Summary

Viable stem cells can be successfully isolated and expanded from cryopreserved microfragmented adipose tissue using both tissue explant culture and enzymatic digestion

Abstract

Background

Microfragmentation is a new non-enzymatic, mechanical one-step procedure to process stem cells from adipose tissue (AT) for usage directly in the operation theatre. Treatment of knee osteoarthritis with autologous stem cells from microfragmented AT has shown promising results. Cryopreservation and biobanking of stem cells are becoming increasingly important for research purposes, treatment of aged patients, and for repetitive treatments to improve long-term outcomes without the need for additional lipoaspirations. Isolation of viable stem cells from cryopreserved whole lipoaspirates have been described, but not from cryopreserved microfragmented AT.

Aim

To investigate if viable stem cells could be isolated and expanded from cryopreserved microfragmented AT harvested from knee osteoarthritis patients by two different isolation methods; (1) tissue explant culture (TEC), and (2) enzymatic digestion (ED).

Materials And Methods

Microfragmented subcutaneous abdominal AT from knee osteoarthritis patients was cryopreserved in cryomedium containing 10% dimethyl sulfoxide (DMSO) cryoprotectant at -80 degrees Celsius. The samples were thawed and rinsed for stem cell isolation by TEC (non-enzymatic) and ED (with 1 mg/mL collagenase type I), respectively. Viability, population doublings, and doubling time was assessed by trypan blue staining. Cell type and senescence-associated ß-galactosidase activity were measured by flow cytometry. Osteogenic and adipogenic differentiation was assessed quantitatively by Alizarin Red S and Oil-Red-O staining, respectively. Statistical analysis was performed using paired t-tests. Normality of data was confirmed using Shapiro-Wilk tests and QQ-plots. p-values <0.05 were considered statistically significant.

------

## Questions to answer
(A) Answer these from the study summary:
(i) How does the summary describe microfragmentation?
(ii) What two methods were used to isolate stem cells from the cryopreserved tissue?
(iii) What kind of tests were used for the statistical analysis?
(B) Transcribe the part of the study summary that begins at the words "Microfragmentation is a" and stops after "cryopreserved microfragmented AT.".

------

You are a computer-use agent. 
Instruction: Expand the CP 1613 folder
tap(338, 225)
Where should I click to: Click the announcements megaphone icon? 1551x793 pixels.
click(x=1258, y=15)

------

## Solutions in order
(A)
(i) A new non-enzymatic, mechanical one-step procedure to process stem cells from adipose tissue for usage directly in the operation theatre.
(ii) Tissue explant culture (TEC) and enzymatic digestion (ED).
(iii) Paired t-tests.

(B)
Microfragmentation is a new non-enzymatic, mechanical one-step procedure to process stem cells from adipose tissue (AT) for usage directly in the operation theatre. Treatment of knee osteoarthritis with autologous stem cells from microfragmented AT has shown promising results. Cryopreservation and biobanking of stem cells are becoming increasingly important for research purposes, treatment of aged patients, and for repetitive treatments to improve long-term outcomes without the need for additional lipoaspirations. Isolation of viable stem cells from cryopreserved whole lipoaspirates have been described, but not from cryopreserved microfragmented AT.